健康科学:低・中所得国における小児の消耗症と同時に起こる発育阻害

Nature 621, 7979 doi: 10.1038/s41586-023-06480-z

2030年までに栄養不良を解消するという持続可能な開発目標2.2には、小児の消耗症をなくすことが含まれている。小児の消耗症とは、身長に対する体重のzスコアが、世界保健機関(WHO)の小児の成長基準の中央値の2標準偏差未満である状態と定義される。
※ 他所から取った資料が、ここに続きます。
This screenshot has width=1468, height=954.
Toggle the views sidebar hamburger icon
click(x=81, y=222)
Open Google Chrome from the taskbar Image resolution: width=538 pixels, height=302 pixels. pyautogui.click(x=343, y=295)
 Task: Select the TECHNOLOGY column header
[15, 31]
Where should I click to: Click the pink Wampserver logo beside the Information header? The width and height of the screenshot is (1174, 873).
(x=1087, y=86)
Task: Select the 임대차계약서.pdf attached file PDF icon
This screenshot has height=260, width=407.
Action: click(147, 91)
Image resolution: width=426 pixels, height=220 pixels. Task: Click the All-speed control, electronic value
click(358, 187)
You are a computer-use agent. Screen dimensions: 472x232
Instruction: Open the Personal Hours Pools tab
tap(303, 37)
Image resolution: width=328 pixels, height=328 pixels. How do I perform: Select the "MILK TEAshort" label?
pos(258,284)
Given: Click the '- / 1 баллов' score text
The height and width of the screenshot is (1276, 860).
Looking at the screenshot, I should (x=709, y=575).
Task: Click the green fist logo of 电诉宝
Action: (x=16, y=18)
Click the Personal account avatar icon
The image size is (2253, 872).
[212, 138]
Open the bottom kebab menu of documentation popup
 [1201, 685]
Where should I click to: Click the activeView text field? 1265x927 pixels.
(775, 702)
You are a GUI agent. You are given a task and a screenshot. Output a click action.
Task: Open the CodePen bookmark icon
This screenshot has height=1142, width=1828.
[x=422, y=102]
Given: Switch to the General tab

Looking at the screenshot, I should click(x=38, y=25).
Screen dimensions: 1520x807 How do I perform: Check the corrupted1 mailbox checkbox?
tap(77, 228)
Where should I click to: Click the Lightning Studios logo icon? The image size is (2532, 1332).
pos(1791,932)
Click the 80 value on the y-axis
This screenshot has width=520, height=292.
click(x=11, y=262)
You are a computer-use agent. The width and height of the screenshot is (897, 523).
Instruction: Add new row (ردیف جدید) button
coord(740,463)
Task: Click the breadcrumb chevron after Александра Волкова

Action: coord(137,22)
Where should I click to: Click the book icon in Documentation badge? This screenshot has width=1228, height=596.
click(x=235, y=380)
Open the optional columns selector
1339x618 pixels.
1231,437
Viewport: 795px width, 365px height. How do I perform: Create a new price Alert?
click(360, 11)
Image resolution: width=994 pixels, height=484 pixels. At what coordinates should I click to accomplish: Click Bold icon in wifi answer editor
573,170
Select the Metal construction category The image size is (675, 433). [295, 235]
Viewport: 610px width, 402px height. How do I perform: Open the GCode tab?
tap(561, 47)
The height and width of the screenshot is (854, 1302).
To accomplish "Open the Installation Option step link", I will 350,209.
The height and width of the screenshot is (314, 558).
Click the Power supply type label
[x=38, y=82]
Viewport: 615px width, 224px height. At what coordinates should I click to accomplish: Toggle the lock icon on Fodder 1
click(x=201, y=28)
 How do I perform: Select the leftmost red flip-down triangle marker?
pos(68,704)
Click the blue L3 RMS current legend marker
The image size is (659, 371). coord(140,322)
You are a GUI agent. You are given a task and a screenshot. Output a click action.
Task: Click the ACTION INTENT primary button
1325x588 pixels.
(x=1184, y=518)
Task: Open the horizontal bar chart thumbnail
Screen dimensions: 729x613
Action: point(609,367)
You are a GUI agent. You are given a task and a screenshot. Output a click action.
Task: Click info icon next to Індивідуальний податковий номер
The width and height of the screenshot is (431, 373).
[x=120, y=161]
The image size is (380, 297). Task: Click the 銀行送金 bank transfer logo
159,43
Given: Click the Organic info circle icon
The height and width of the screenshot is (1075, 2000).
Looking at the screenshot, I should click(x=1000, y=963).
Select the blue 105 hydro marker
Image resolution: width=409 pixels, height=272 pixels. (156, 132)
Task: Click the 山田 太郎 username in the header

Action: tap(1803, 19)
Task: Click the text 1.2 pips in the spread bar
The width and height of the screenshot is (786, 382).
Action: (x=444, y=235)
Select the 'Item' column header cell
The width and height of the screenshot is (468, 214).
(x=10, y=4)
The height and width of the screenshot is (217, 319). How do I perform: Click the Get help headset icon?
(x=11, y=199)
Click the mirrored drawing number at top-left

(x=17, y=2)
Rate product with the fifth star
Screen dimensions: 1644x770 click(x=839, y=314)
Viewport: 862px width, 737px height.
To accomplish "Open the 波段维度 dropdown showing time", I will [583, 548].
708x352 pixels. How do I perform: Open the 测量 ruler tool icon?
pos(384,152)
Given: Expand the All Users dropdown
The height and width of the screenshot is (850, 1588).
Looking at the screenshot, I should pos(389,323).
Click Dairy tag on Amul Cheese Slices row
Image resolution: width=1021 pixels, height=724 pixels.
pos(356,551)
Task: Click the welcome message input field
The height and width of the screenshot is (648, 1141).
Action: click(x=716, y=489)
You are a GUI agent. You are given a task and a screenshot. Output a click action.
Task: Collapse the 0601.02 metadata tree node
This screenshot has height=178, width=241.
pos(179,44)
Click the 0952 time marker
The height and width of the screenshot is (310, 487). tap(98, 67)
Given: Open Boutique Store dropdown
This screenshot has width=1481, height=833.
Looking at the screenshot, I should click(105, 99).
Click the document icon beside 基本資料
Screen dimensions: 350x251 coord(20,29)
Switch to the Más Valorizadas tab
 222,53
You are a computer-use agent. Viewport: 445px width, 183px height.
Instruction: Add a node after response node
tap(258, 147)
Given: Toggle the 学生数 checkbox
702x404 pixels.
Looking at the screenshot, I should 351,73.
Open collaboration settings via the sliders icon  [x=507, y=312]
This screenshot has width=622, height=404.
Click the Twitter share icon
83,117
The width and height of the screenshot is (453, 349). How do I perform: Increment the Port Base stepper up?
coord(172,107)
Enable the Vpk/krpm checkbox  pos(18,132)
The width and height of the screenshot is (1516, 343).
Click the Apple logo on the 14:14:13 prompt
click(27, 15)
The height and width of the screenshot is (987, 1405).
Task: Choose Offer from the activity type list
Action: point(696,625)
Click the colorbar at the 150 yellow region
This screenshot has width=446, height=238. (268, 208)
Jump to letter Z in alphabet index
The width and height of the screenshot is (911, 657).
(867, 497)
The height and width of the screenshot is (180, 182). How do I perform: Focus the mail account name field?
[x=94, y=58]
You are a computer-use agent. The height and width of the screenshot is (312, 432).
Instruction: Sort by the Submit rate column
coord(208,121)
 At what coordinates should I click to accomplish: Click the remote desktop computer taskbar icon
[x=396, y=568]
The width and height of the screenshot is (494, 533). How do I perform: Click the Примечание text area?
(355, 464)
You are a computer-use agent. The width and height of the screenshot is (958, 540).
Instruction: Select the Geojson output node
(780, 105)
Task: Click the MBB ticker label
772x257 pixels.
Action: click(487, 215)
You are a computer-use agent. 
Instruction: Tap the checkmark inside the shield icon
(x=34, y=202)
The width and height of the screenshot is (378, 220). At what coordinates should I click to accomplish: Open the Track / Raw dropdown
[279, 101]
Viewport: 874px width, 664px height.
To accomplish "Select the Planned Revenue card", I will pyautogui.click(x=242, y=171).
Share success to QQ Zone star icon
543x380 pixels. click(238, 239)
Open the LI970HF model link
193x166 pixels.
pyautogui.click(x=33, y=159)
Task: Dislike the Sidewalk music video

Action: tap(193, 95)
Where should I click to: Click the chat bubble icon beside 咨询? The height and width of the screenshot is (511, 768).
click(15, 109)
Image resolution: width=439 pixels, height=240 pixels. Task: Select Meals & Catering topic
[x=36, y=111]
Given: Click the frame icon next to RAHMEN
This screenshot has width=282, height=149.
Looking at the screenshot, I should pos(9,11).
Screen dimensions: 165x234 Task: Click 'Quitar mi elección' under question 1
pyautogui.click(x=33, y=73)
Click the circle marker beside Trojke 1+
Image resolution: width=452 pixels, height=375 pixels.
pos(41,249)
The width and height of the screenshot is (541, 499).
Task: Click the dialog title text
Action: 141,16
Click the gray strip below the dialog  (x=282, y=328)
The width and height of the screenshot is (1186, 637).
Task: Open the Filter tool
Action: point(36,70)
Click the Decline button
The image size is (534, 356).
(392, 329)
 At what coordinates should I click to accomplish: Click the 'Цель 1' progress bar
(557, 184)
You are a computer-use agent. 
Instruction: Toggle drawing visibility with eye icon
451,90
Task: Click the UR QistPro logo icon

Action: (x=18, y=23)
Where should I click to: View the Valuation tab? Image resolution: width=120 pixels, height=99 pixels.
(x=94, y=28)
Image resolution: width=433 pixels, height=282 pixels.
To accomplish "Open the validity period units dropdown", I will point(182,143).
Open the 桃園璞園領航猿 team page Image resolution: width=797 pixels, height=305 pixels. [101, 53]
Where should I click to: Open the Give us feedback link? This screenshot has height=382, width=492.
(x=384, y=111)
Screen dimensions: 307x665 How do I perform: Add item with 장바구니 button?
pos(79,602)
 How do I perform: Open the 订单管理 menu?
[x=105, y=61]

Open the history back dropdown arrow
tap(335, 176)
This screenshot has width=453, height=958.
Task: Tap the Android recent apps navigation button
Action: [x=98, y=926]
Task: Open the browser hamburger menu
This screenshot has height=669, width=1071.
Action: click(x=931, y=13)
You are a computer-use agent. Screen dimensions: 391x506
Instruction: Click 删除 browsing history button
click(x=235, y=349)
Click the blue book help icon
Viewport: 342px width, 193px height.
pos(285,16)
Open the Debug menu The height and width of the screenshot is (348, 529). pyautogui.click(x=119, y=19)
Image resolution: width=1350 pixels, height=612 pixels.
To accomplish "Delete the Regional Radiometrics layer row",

消耗症を測定する一般的な方法である横断調査では、予防的介入や疾病負荷推定の情報源となる重要な特徴である、発症、回復、持続性を測定できない。今回我々は、21の縦断コホートを解析し、消耗症は発症および回復の非常に動的な過程であり、発生のピークは出生から3カ月齢までの間であることを示す。ある1時点での有病症例数から示唆されるよりもはるかに多くの小児が、生後24カ月間のある時点で消耗症のエピソードを経験していた。例えば、24カ月齢時には、小児の5.6%が消耗症であったが、同じ月齢(24カ月齢)までに、小児の29.2%が少なくとも1回の消耗症エピソードを経験しており、10.0%が2回以上の消耗症エピソードを経験していた。6カ月齢未満で消耗症になった小児は、それ以後の月齢で消耗症になった小児よりも回復が早く、エピソードも短かったが、早期の消耗症は、消耗症と同時に起こる発育阻害(年齢に対する身長のzスコアが低い)など、その後の成長遅滞(growth faltering)のリスクを高め、従って死亡リスクが増大した。季節的降雨が多い地域のさまざまな集団では、身長に対する体重のzスコアの集団平均には大きなばらつきがあり(一部のコホートでは0.5 z以上)、平均zスコアが最も低かったのは最も降雨量が多い月の間であった。これは、季節に的を絞った介入も検討すべきかもしれないことを示している。我々の結果は、母体の栄養改善などの方法により、出生から6カ月齢までの小児の消耗症を防ぐ介入を確立して、6~59カ月齢の小児に焦点を合わせた現行のプログラムを補完することの重要性を示している。